Author: Daniel Thiombiano, Caritas Développement Niger*
This working paper argues that EU cooperation with Niger on migration is marked by the EU’s priority of stopping onward migration from the country altogether. It argues that the rigid focus on securitising measures, such as border control, are an attempt to turn the country into a sentinel for migration towards Europe and reinforces internal instability and structural inequality. The EU’s leverage in this regard stems from Niger’s dependence on development aid. The paper lists a range of recommendations for future relations with the EU such as taking equal account of Niger’s interest and the wider impact of EU policies, promoting greater involvement of civil society, addressing structural inequalities and human rights violations, the latter being proliferated through the EU’s current strategy.
Since 2015, the EU’s efforts to reduce irregular migration from the African continent has resulted in increased cooperation with Niger. The EU’s main involvement in Niger is formalised in its support under the EU Emergency Trust fund for Africa (EUTF), launched at the 2015 Valetta summit, as well as technical assistance to the operationalisation of the National Borders Policy 2019-2035. Although the strategic agenda laid down at the 2015 Valetta summit foresees addressing “root causes of migration” and enhanced cooperation on legal migration, the EU’s priorities in Niger are geared towards the securitisation of migration in the form of border management, effectively turning the country into a “police country” meant to prevent onward migration to Europe.
The paper notes that the agenda of cooperation on migration is effectively dictated by EU interest ignoring the national interest of Niger and the needs of the local population. The narrow focus of EU priorities without regard to their wider impact enforces internal instability and does not tackle structural causes of inequality and poverty. The EU’s leverage in this regard stems from the dependence of poor countries on development aid that has become the main channel of migration-control related funding via the EUTF. West African countries face the challenge of adhering to the EU’s migration control agenda, while at the same time endeavouring to ensure free movement in ECOWAS (Economic Community of West African States) and implementing their obligations of non-refoulement.
While the financial agreement between the EU and Niger officially aims to fight trafficking in human beings in the Sahel, its border control policy which aims to prevent thousands of people from migrating has led to the proliferation of trafficking networks, including those who have links to terrorism, and thereby reinforced migrants’ insecurity.

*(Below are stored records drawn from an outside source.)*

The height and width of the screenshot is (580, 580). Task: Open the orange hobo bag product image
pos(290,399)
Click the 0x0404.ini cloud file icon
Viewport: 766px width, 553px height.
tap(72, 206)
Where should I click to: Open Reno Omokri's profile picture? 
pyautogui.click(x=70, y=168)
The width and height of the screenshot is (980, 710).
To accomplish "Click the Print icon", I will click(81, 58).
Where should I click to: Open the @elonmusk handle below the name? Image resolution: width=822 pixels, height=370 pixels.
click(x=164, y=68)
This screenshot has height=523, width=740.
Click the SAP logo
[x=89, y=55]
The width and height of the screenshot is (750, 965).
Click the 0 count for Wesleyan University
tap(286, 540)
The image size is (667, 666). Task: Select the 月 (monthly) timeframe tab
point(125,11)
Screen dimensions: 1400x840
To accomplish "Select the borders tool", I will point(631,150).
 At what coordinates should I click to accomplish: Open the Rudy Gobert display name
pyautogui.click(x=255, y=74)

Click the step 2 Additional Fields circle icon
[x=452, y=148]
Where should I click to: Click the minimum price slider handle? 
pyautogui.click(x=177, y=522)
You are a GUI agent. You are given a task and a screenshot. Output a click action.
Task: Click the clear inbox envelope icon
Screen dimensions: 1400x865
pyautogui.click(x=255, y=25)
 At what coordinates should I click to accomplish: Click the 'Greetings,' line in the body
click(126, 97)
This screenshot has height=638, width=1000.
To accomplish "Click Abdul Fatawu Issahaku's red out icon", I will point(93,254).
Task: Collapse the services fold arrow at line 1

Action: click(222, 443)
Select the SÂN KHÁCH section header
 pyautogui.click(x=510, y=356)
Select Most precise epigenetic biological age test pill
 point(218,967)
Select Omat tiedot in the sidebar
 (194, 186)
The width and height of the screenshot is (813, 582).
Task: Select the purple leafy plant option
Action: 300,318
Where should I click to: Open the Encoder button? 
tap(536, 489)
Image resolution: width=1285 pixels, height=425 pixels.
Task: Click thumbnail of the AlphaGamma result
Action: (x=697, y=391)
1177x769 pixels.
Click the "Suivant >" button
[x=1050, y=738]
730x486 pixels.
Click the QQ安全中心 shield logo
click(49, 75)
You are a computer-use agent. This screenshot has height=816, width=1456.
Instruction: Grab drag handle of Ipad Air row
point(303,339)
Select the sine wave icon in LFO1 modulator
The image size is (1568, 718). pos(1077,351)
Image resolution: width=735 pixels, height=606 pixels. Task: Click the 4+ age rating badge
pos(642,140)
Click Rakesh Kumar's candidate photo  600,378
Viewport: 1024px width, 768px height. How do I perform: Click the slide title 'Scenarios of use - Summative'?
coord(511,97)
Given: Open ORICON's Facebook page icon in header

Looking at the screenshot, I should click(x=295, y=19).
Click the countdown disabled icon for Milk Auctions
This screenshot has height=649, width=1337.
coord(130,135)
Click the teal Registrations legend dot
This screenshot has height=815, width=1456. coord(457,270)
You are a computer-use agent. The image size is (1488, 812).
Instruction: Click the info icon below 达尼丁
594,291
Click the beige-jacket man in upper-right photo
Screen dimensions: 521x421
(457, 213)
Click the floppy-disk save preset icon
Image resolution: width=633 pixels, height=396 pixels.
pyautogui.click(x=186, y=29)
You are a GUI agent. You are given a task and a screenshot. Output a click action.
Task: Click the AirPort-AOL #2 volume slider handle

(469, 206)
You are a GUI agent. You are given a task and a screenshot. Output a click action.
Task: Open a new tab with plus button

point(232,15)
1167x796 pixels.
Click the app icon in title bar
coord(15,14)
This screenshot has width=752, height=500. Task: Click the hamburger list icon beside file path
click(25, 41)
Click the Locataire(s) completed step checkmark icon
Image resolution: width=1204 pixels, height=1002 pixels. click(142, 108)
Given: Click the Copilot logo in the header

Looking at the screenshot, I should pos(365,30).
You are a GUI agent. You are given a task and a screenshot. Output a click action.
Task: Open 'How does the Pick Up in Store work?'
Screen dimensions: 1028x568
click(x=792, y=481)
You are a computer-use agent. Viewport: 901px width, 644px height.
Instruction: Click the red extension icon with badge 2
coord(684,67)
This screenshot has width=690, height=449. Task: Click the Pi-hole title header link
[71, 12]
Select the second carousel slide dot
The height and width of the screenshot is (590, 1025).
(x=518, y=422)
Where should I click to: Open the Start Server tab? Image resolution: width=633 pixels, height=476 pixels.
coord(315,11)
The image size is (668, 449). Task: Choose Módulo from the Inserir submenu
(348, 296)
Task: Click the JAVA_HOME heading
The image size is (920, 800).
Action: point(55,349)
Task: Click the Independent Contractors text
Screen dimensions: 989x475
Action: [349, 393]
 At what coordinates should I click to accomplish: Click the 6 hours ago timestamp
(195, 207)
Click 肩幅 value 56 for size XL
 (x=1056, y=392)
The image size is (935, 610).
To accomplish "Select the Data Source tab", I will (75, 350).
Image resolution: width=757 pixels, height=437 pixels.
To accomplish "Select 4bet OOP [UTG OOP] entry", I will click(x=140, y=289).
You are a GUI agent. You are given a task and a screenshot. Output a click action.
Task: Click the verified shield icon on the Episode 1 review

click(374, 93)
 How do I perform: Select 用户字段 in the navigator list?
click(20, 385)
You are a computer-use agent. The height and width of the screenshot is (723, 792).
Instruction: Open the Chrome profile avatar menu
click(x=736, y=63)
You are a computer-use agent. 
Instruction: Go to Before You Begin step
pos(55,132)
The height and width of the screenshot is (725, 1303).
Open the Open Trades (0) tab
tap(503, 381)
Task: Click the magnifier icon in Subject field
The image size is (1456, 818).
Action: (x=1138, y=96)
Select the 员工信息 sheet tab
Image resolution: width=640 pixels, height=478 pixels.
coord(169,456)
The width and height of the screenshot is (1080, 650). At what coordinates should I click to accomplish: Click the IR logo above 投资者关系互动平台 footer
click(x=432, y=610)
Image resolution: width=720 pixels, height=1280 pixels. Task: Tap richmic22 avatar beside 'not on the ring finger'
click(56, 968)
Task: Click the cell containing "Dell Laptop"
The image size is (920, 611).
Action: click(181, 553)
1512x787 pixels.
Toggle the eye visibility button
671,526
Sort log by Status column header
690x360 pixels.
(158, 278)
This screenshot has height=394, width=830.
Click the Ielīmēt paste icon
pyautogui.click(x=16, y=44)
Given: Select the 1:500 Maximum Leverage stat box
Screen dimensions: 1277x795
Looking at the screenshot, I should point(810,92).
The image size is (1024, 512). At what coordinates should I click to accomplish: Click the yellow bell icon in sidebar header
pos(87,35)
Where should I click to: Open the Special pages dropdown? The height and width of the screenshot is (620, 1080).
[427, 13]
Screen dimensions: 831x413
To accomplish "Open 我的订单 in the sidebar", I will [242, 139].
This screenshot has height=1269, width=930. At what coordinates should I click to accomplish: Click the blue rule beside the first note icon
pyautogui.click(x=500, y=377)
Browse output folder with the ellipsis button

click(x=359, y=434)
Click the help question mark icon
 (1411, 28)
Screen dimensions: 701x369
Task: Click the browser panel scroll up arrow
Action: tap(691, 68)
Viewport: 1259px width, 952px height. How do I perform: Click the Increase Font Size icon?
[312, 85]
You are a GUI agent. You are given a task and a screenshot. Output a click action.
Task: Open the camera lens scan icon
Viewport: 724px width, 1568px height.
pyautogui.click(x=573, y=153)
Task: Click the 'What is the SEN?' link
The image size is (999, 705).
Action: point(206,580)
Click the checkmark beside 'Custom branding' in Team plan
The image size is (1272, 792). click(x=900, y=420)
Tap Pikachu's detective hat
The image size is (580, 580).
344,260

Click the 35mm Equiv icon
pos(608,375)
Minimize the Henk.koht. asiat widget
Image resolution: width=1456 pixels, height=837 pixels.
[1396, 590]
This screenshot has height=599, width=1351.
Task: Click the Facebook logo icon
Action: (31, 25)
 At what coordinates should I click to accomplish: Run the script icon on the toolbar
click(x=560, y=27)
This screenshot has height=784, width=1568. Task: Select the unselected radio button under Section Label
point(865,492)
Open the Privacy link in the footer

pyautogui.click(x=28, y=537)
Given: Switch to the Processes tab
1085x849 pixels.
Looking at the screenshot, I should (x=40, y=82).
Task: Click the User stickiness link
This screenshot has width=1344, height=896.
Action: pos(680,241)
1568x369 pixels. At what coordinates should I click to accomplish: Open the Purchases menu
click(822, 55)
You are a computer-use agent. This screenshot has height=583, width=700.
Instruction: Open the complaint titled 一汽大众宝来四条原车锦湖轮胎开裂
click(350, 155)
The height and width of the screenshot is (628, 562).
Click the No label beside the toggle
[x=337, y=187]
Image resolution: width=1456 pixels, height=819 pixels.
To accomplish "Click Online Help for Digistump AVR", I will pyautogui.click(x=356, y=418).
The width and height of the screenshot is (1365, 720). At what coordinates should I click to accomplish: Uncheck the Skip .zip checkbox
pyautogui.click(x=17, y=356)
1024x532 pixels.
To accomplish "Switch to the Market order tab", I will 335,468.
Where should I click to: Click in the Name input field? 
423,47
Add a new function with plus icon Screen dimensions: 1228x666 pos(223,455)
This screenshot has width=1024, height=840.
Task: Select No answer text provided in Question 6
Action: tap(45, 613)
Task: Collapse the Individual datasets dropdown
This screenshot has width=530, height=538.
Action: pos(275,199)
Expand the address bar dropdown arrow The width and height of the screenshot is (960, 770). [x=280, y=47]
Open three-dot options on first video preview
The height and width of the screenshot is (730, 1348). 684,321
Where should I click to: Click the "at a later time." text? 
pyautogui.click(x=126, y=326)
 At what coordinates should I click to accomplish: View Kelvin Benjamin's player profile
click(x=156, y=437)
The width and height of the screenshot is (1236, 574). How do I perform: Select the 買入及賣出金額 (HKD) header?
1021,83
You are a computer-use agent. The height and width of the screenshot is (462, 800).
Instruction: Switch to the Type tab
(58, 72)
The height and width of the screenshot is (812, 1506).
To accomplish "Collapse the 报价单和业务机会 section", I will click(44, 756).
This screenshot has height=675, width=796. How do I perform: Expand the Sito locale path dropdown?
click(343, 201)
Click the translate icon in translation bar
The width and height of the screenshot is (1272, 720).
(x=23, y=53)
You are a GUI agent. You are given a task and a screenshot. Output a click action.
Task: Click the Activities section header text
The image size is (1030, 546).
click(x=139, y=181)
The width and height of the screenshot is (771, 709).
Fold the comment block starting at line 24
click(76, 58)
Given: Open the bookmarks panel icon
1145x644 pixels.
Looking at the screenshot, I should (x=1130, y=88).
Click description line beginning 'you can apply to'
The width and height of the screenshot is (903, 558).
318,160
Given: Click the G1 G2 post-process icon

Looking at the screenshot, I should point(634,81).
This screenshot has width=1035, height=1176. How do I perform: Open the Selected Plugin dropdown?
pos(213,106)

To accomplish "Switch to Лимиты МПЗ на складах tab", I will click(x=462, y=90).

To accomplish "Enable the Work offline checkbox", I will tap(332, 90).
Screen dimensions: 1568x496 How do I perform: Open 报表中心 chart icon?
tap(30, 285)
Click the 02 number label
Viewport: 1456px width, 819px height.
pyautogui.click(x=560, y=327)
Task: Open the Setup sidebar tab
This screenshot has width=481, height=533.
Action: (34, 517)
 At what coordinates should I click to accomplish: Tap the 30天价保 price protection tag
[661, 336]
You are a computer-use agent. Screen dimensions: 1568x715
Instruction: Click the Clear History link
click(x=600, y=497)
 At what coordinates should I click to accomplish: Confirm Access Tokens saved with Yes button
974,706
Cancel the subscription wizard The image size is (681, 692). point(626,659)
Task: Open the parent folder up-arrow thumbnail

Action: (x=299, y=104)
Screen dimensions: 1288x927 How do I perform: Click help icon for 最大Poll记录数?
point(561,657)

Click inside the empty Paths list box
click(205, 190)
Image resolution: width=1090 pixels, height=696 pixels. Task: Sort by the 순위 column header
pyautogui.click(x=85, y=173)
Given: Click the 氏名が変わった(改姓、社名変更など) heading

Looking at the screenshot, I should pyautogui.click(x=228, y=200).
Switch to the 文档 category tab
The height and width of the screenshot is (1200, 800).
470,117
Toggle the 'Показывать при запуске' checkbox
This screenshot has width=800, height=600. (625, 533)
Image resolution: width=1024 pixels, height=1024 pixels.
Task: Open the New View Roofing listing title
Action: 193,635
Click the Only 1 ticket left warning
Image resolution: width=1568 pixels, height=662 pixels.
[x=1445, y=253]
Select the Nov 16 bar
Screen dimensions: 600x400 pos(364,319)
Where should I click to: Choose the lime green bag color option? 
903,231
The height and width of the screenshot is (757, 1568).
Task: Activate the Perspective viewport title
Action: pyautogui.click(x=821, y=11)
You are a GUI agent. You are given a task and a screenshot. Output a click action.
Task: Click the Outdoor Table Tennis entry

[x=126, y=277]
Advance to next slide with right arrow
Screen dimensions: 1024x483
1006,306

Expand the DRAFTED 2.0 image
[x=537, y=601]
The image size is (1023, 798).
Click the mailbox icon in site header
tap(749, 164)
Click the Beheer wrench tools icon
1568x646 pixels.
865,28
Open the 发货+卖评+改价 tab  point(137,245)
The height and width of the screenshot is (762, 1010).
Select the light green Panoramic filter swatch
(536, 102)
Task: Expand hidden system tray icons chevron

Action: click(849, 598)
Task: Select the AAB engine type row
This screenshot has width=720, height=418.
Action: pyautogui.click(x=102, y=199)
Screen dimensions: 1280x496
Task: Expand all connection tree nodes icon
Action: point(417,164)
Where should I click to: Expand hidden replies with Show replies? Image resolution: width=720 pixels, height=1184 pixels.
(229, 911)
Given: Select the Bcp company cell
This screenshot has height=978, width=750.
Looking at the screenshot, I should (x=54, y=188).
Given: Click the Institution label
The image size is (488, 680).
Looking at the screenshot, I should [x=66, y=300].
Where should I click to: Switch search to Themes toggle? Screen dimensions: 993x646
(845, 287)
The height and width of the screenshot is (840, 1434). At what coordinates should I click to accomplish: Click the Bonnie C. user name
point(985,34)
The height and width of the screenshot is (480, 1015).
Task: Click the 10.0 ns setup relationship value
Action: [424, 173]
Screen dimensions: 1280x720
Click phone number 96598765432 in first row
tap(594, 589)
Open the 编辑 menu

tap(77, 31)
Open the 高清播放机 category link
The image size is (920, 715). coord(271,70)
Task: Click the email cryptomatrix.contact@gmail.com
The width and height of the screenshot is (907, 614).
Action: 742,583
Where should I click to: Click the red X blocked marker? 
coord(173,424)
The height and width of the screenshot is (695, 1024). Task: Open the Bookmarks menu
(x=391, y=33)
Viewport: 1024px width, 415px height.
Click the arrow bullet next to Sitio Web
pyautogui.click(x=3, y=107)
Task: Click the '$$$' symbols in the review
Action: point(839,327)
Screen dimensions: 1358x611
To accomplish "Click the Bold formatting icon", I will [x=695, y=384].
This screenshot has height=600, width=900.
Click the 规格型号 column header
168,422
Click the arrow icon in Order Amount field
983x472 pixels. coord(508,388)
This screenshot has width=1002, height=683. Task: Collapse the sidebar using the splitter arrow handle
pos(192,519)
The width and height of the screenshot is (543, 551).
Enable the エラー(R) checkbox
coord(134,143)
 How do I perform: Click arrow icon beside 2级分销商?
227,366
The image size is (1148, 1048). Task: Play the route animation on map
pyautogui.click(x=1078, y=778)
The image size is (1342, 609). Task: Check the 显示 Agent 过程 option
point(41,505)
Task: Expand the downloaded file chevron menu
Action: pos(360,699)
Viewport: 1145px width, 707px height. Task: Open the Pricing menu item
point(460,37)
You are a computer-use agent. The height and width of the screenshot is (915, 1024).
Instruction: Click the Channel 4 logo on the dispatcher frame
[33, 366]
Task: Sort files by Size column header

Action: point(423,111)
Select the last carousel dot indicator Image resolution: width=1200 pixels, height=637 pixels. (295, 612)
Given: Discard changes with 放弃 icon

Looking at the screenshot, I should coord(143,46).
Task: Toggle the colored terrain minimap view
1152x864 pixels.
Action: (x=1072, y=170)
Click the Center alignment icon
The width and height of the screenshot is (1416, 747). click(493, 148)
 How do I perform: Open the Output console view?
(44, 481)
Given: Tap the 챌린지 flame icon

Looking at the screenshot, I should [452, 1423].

The paper argues that the EU’s externalisation of migration control implemented by African countries has resulted in flagrant violations of human rights. Cases in point are actions by the Nigerien police at the borders with Libya and Algeria as well as the violation of the right to freedom of movement enshrined in the Universal Declaration of Human Rights and ECOWAS Protocol on the Free Movement of Persons.
The paper estimates that the EU’s influence constitutes 85% of the total of external influence on politics in Niger having reached unprecedent levels in the period 2015-19 and resulting in the adoption and implementation of various political and legislative frameworks.
The paper lists a range of recommendation such as taking account of the wider impact of EU policies and its undesirable effects for African partners to reconcile the interest of both partners and develop a common vision. It also suggests to promote greater involvement of civil society in monitoring of funds and negotiations of agreements, to address structural inequalities and human rights violations proliferated through current EU’s agenda and to ensure respect for the rights of migrants’ workers.
* Daniel Thiombiano is Programme Manager at Caritas Niger where he is also in charge of monitoring, evaluation and staff capacity development. His thematic focus is human mobility and migration and he is in charge of Caritas’s Project of Assistance to Migrants in Niger. Before joining Caritas Niger, he directed a savings and mutual insurance project supported by World Vision and was the Coordinator of Prisoners without Borders France in Niger.